# Sunstreaker- More Than Meets the Eye



## PoptartShop (Jul 25, 2010)

Subbing!  

That's good to hear he is starting to shed...spring is near! That is definitely a lot of hair! :lol: Hope you get to go out on a trail today. Is Sunny the horse in your avi? He is handsome!


----------



## AtokaGhosthorse (Oct 17, 2016)

Subbing! Also, my cat Squishy would LOVE to get her paws on that pile. She's weird... she gathers it all up in a ball with her paws, which are paralyzed might I add, and then LOVES on it and rolls in it, takes a BATH in horsehair. LOL


----------



## Sunstreakersgirl (Mar 18, 2019)

Today I was able to ride! It was a rough one. First time on him in over 2 months...
He started off good, a bit hyper, but considering it's the first ride this spring nothing odd there. 

Then Don arrived and let his dog run loose. The horses are used to the dog, but not the deer it chased out of the trees! That spooked Sunny pretty good and it was a fight to get him close to the tree line. It didnt help that while walking to the field my boot sole came half off, so my foot felt off in the stirrup. Those boots have been dying for a while, but the timing sucked. 
It was only a short ride... about 15 min tbh, but at least it was something! He was very prancy, which he's done before. Tomorrow I think I may lunge him before getting on his back... hopefully get some of that energy out!

Meanwhile my daughter and Mari were worse off... Mari is more energetic to begin with, and my daughter was doing some training to get her to stand still so she could get in the saddle.
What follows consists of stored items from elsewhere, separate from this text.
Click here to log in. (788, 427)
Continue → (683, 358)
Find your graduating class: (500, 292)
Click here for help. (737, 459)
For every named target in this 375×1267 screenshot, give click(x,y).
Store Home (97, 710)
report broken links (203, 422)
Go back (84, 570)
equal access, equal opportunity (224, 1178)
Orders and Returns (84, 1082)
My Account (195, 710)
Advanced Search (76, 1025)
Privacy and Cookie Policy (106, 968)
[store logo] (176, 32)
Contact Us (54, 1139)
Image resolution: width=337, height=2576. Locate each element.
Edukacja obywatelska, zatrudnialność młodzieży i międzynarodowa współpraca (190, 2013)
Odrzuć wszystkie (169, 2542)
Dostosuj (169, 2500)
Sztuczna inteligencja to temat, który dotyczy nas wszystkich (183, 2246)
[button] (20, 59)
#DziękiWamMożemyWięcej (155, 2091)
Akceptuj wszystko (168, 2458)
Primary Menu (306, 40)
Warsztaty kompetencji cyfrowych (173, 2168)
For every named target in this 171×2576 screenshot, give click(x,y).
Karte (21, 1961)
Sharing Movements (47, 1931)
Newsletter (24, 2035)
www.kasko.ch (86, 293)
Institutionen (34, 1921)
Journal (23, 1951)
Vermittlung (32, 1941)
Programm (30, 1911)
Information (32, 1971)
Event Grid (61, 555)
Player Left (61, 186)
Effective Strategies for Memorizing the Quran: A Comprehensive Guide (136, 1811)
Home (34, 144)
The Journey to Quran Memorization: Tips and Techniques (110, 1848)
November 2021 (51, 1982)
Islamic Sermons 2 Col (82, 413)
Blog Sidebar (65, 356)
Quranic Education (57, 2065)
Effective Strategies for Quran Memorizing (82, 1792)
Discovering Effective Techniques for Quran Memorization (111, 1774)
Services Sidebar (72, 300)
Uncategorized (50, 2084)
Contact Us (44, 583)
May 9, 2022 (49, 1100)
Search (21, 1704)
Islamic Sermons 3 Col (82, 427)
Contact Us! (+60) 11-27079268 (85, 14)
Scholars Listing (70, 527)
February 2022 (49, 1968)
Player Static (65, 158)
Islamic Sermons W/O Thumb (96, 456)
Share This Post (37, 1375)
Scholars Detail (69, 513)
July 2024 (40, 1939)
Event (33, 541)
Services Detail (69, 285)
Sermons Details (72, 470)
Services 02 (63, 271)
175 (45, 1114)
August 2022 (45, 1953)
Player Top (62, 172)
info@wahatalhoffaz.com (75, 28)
Between the barking dog, the draining pump they set off by the tack shed, and Sunny prancing about, that horse didn't calm down at all! My daughter wasn't able to get in the saddle at all. 
After we head back to the barn Mari wouldn't even settle to have her tack removed. She even head butt me when I was trying to help (rude!). So I took her into the yard and got her to do small circle lunging with her lead line. When she finally settled and connected with me I praised her and then she was allowed back in the paddock. Tomorrow she will hopefully have better manners.


----------



## Sunstreakersgirl (Mar 18, 2019)

@PoptartShop
Yeah, Sunny is the horse in my avatar 🙂 He has spring fever, but I guess most everything does right now!


----------



## Sunstreakersgirl (Mar 18, 2019)

@AtokaGhosthorse
That's a good idea! My kitties love my horse blankets... maybe I'll sew up some kitty toys and stuff them with horse hair!


----------



## AtokaGhosthorse (Oct 17, 2016)

Sunstreakersgirl said:


> @*AtokaGhosthorse*
> That's a good idea! My kitties love my horse blankets... maybe I'll sew up some kitty toys and stuff them with horse hair!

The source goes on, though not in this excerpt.